Despite signs that budget shifts from traditional to digital media may be slowing, most marketers believe that their spending on digital marketing will soon exceed their traditional media spending, if it hasn’t already. That’s according to newly-released results from a ThinkVine survey fielded among 200 senior-level marketers, which found that digital has already surpassed traditional media in spending for one-quarter of respondents. An additional 31% believe their digital marketing spend will exceed traditional this year (15%) or next (16%), while only 14% feel that the shift will not take place in the foreseeable future (11%) or ever (3%).

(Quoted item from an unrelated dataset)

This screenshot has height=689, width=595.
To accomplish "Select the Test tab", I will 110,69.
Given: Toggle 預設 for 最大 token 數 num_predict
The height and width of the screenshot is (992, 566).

Some verticals appear to be making the shift more quickly than others, as more than one-third of respondents in the insurance (40%), entertainment (38%), finance (36%), and technology (35%) sectors already claim to already dedicate a majority of their budgets to digital marketing. It should be noted that when broken down into individual sectors, the sample sizes are very small and should therefore be treated with caution.
Marketers’ projections are bullish in relation to survey results released last year by Webmarketing123, which found respondents indicating that they spent on average one-quarter of their budgets on digital marketing.
Another indicator of where digital stands: according to Ad Age, digital represented 35.3% of US agency revenues last year.
For digital budgets to challenge or overtake traditional media budgets, marketing dollars will need to be siphoned away from TV, the largest advertising medium in the US. And that’s exactly what a newly-released IAB survey [pdf] indicates is happening: the study, produced with Advertiser Perceptions, finds that among marketers and agencies increasing their video ad spending, two-thirds will draw those budgets from TV.
While respondents to that survey – all of whom are involved in digital video or TV advertising decision-making and have at least $1 million in total annual ad spend – are enthusiastic about digital video spending, their projections currently appear out of line with the reality of the advertising market. Respondents were asked to imagine that the TV and digital video ad budget for their biggest or most important product or service is a pie, and that each of the types of video advertising is a slice. Respondents anticipating allocating 46% share to digital video versus 54% for TV last year, with this year’s pie being essentially split (51% TV; 49% digital video).
That signals the growing importance of digital video advertising, of which there is no doubt. But the money is yet to flow there in as serious a manner as those survey results might suggest. As of 2012, for example, TV advertising in the US was a $63.8 billion market (see the PwC chart referenced above), while digital video advertising was a $2.3 billion market, according to the IAB and PwC. So despite online video’s strong growth, there’s still a ways to go before it comes close to the TV advertising market.
About the Data: The ThinkVine survey polled 200 CMOs, marketing vice presidents and directors at companies with less than $100 million (17%) to more than $1 billion (36%) in brand revenue about their marketing budgets and spending projections.